Niçin Sanayileşemedik?

Kapitalizm öncesinde toplumların üretimi büyük oranda tarıma dayanmaktaydı.

Feodal üretimin dağılma çağında sanayi malları üretimi önem kazanmaya başlamıştı.

Burjuva sınıfı feodal üretimin bağrından doğup gelişmiştir. Bu sınıfın elinde biriken büyük paralar sanayiye yatırılmıştır.

Avrupa’da tüccar ve tefeci sermayesi sürekli büyümüş, sanayiye yatırılan ve artık değer ile daha da büyüyen sermayeler sanayiye yatırıldıkça ekonomi içinde sanayinin payı giderek artmıştır.

Bu sürece sanayileşme diyoruz.

Bu günün gelişmiş kapitalist ülkelerinin sanayileşmesi hem bu süreç ile hem de pek çok ülkenin sömürgeleştirilerek yağmalanmasıyla gerçekleştirilmiştir.

Yazar Conrad’ın Karanlığın Yüreği isimli romanı, kapitalizmin Afrika’daki tahribatını güzel anlatmaktadır.

İç dinamikleri elverişli olan ve dünyayı sömüren ülkeler gelişmiş kapitalist sanayi ülkeleri olmuşlardır.
İç dinamikleri elverişli olmayan toplumlar ise az gelişmiş ve geri kalmış ülkeler grubundadırlar.

Bu bilgilere göre bir ülkenin gelişmişliğini araştırırken, tarihsel olgulara ve toplumsal olgulara başvuracağız.
Tarihsellik burada, ülkelerin hangi üretim biçimi içinde oldukları ve o çağdaki dış koşullardan etkilenme dereceleri gibi unsurlardır.

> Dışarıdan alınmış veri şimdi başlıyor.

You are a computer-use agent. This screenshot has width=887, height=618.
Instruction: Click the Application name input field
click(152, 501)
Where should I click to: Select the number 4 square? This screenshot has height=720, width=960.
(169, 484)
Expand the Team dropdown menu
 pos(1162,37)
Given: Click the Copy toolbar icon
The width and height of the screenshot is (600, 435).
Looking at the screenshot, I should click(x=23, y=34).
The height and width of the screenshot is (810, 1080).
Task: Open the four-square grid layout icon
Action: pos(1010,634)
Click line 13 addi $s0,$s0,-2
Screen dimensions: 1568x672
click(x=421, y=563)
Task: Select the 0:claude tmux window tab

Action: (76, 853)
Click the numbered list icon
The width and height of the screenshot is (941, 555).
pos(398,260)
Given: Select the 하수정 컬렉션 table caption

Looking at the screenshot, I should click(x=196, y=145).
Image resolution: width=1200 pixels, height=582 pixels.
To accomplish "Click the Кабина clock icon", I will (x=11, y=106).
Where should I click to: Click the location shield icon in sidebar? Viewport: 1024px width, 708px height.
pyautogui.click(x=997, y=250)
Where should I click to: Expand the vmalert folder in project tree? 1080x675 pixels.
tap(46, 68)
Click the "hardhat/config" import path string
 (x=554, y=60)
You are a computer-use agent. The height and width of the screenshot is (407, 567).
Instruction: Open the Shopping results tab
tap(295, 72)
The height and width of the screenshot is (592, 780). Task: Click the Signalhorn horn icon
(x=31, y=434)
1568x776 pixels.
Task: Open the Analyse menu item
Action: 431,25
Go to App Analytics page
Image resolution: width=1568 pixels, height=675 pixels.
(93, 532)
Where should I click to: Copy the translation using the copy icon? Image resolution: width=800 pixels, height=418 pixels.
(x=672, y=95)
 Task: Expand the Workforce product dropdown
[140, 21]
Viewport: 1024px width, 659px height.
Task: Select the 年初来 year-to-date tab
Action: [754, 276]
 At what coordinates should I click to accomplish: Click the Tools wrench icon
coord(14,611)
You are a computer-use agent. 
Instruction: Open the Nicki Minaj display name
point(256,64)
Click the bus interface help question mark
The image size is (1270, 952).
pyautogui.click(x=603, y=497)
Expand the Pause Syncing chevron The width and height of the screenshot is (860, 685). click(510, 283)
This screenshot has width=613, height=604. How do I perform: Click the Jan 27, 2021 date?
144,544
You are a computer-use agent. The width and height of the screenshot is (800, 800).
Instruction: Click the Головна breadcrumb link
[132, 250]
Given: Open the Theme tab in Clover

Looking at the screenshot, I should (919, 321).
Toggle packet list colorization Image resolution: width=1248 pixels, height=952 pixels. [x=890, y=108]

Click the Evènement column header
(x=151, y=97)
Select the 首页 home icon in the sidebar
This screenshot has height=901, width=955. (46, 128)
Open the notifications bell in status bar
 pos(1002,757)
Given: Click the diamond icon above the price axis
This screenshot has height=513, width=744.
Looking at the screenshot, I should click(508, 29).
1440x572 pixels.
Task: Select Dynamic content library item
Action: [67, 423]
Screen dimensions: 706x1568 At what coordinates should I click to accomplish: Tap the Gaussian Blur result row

Toplumsallık ise, ülkedeki sınıfsal yapı, üretim tarzı, üretici güç ve üretim ilişkileri gibi unsurlardır.

Bu ölçütlere göre Osmanlı’ya bakarsak şunları söyleyebiliriz;

Avrupa feodalizmden kurtulup kapitalizme geçerken Osmanlı’da iç dinamikler böyle bir dönüşüme elverişli değildi.
Demek istiyoruz ki, Osmanlı’da batıda olduğu gibi bir senyör ve serf sınıfları ve üretim ilişkisi mevcut değildi.

Daha sonraki yıllarda ise dış dinamikler, mesela, 1838 yılındaki Balta Limanı Antlaşması gibi, ülkedeki mevcut sanayi kuruluşlarını da silip süpürmüştü.

Demek ki, iç ve dış dinamikler Osmanlı’nın sanayi devrimine geçişini engelledi.

Zannedilmiş ki, batı kurumları alınırsa, batıya benzersek geriliğin üstesinden gelebiliriz.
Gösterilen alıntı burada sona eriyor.